Diagram: https://imgur.com/a/enff97E
Found 2 solutions by math_tutor2020, Edwin McCravy:
Answer by math_tutor2020(3817)   (Show Source): You can put this solution on YOUR website!

Let x be the measure of angle DCE.

Because Angle DCE = Angle ACB, this means ACB is also x.

Extend out segment CE so it's a longer line. Make sure this longer line intersects AB. Label this intersection point G.

Note in the diagram that angles DCE and ACG are vertical angles. This means angle ACG is also x.

We're told that angle BCF is a right angle (aka 90 degrees). If we knew what angle FCG was, then we could solve for x.
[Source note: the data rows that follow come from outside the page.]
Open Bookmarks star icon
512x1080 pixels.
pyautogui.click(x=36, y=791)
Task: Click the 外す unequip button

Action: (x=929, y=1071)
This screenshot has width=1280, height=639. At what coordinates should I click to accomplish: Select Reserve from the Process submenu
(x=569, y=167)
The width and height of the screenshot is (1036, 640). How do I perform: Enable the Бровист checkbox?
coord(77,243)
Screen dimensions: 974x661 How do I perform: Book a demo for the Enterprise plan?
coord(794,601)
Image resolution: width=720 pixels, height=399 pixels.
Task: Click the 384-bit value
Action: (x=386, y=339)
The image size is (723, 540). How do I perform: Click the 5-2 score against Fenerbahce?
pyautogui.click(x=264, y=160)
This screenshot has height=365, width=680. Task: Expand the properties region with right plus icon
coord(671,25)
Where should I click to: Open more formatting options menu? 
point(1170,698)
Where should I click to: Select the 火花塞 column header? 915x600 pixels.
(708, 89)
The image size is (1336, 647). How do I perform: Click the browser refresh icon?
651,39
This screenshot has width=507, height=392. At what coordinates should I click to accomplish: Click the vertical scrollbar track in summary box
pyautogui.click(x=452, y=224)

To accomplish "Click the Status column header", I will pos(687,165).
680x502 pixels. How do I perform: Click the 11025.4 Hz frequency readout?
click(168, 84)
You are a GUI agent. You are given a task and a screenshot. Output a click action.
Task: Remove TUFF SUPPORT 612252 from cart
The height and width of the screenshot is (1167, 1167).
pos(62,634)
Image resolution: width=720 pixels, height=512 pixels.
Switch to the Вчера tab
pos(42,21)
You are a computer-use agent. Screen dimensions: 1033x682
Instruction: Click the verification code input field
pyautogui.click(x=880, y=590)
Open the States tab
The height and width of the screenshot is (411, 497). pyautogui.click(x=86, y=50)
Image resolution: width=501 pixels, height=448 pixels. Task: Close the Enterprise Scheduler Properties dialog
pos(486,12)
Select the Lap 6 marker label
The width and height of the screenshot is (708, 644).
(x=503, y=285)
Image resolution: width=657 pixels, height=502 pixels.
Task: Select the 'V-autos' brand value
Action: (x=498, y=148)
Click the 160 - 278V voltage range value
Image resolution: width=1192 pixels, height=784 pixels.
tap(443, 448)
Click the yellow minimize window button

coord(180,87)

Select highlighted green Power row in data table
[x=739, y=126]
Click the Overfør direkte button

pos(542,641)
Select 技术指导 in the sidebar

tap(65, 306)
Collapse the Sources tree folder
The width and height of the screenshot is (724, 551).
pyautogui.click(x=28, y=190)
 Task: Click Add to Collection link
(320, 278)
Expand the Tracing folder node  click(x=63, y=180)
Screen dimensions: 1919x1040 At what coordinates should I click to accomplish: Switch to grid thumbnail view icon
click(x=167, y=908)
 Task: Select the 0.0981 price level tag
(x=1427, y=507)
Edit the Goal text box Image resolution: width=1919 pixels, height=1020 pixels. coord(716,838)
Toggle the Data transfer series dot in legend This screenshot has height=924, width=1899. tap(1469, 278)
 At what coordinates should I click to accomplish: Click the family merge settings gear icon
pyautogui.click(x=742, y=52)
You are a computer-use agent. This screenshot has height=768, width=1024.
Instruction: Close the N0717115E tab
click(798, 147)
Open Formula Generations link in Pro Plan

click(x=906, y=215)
-----------------------------------------------------

Angle FBC is 23 degrees in the diagram.

Focus on right triangle FBC.
Interior angle B is 23 degrees.
The other acute angle of this right triangle must be 90-23 = 67 degrees.
This is angle F of triangle FBC.
More broadly, this is angle CFA.

Now focus your attention on triangle CFG.
This is a right triangle due to CE ⊥ AB, ie the segments are perpendicular.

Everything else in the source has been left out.